READING PASSAGE Start Marker

Finding a workaround
Garmin suggested that the easiest way around the problem was to persuade Jeppesen to mis-label the approach as a straight-in approach (GPS RWY 21) instead of a circiling approach (GPS-A) so that the Garmin software could deal with it.
I called Jeppesen. They said they'd be happy to re-label the approach provided they could get the FAA to authorize this in writing, and that they'd even be willing to do this relabeling only on Garmin datacards so that other manufacturers' GPS receivers wouldn't be affected.
The FAA, however, was unwilling to authorize such an intentional mislabeling of the approach, even on a temporary basis, insisting that the problem should be fixed in the Garmin software. While I had to agree with this in principle, it was clear that I was not going to be able to take advantage of the hard-fought Driggs GPS-A approach unless some workaround could be found.
Meantime, I started making calls to other GPS manufacturers to find out whether they had similar problems with the Driggs approach. The results: AlliedSignal (Bendix/King) and NorthStar checked the KLN-90B and M-3 and said they handled the Driggs approach fine. II Morrow verified that their boxes could handle the approach too. Trimble tried it on their model 2000 and 2101 GPS receivers and found they could not call up the Driggs approach (but they didn't know why not). Later, Trimble said that it wasn't a software problem, but that Jeppesen had been stripping GPS circling approaches off their datacards, and that Trimble would instruct Jeppesen to stop doing so in future revisions.
Numerous calls to various FAA people all over the country made it clear that nobody wanted to be the one to take responsibility for approving the intentional mislabeling of the circling approach as straight-in. I got "vectored" from one FAA office to another, and from one person to another. Each time, I was told "I'm not sure why you were told to call me. You really should be speaking to X."
Yes, Virginia, there is a Santa Claus!

READING PASSAGE End Marker
RECORDED DATA Start Marker

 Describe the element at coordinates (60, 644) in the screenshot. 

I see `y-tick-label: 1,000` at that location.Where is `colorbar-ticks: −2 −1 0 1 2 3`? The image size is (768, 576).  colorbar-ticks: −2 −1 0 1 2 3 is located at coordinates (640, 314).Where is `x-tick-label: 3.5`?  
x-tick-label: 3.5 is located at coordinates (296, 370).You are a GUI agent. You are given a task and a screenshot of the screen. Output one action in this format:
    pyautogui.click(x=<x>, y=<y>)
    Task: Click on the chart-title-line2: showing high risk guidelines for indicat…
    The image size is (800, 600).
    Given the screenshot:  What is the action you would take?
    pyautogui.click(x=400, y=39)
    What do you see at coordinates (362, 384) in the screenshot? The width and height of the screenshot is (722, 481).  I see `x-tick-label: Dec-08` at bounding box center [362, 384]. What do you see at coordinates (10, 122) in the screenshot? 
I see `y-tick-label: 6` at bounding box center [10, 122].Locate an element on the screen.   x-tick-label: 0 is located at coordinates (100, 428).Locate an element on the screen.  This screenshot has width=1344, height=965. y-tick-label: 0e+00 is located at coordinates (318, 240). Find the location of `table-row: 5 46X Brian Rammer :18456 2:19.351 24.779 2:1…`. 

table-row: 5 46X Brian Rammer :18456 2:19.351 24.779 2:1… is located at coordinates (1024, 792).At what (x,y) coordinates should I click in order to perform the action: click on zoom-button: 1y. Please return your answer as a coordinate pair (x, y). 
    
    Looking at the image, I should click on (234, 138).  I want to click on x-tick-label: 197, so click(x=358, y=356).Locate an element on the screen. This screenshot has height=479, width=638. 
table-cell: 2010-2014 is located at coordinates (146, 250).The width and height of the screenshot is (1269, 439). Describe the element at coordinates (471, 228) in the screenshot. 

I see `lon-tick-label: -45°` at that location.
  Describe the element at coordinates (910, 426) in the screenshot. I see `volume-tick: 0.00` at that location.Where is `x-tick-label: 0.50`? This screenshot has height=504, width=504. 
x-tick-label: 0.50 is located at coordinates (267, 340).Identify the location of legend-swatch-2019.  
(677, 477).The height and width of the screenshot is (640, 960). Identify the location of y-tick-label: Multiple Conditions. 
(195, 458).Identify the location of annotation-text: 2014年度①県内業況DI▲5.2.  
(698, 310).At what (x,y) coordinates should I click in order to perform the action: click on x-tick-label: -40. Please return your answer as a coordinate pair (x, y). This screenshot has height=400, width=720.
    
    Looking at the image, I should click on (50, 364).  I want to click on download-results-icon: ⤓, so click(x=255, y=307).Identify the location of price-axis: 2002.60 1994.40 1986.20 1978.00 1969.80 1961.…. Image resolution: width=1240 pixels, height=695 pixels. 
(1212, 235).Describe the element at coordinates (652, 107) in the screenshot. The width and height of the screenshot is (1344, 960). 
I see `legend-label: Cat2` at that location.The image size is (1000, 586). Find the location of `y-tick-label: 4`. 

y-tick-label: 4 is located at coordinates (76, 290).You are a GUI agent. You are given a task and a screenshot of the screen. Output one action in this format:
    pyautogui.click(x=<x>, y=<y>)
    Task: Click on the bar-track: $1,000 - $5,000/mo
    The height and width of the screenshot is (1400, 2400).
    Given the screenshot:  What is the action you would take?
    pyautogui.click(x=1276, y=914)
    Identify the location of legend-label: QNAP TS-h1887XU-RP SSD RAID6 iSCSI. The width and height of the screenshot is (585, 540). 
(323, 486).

RECORDED DATA End Marker

- _THINGS TO DO_:
[1] Retype the passage on finding a workaround, starting at the words "Meantime, I started" and stopping after "in future revisions.".
[2] In the passage on finding a workaround, why did Jeppesen offer to relabel the approach only on Garmin datacards?

- _ANSWERS FOR THE EXERCISE_:
[1]
Meantime, I started making calls to other GPS manufacturers to find out whether they had similar problems with the Driggs approach. The results: AlliedSignal (Bendix/King) and NorthStar checked the KLN-90B and M-3 and said they handled the Driggs approach fine. II Morrow verified that their boxes could handle the approach too. Trimble tried it on their model 2000 and 2101 GPS receivers and found they could not call up the Driggs approach (but they didn't know why not). Later, Trimble said that it wasn't a software problem, but that Jeppesen had been stripping GPS circling approaches off their datacards, and that Trimble would instruct Jeppesen to stop doing so in future revisions.

[2] Limiting the relabeling to Garmin datacards meant that other manufacturers' GPS receivers would not be affected.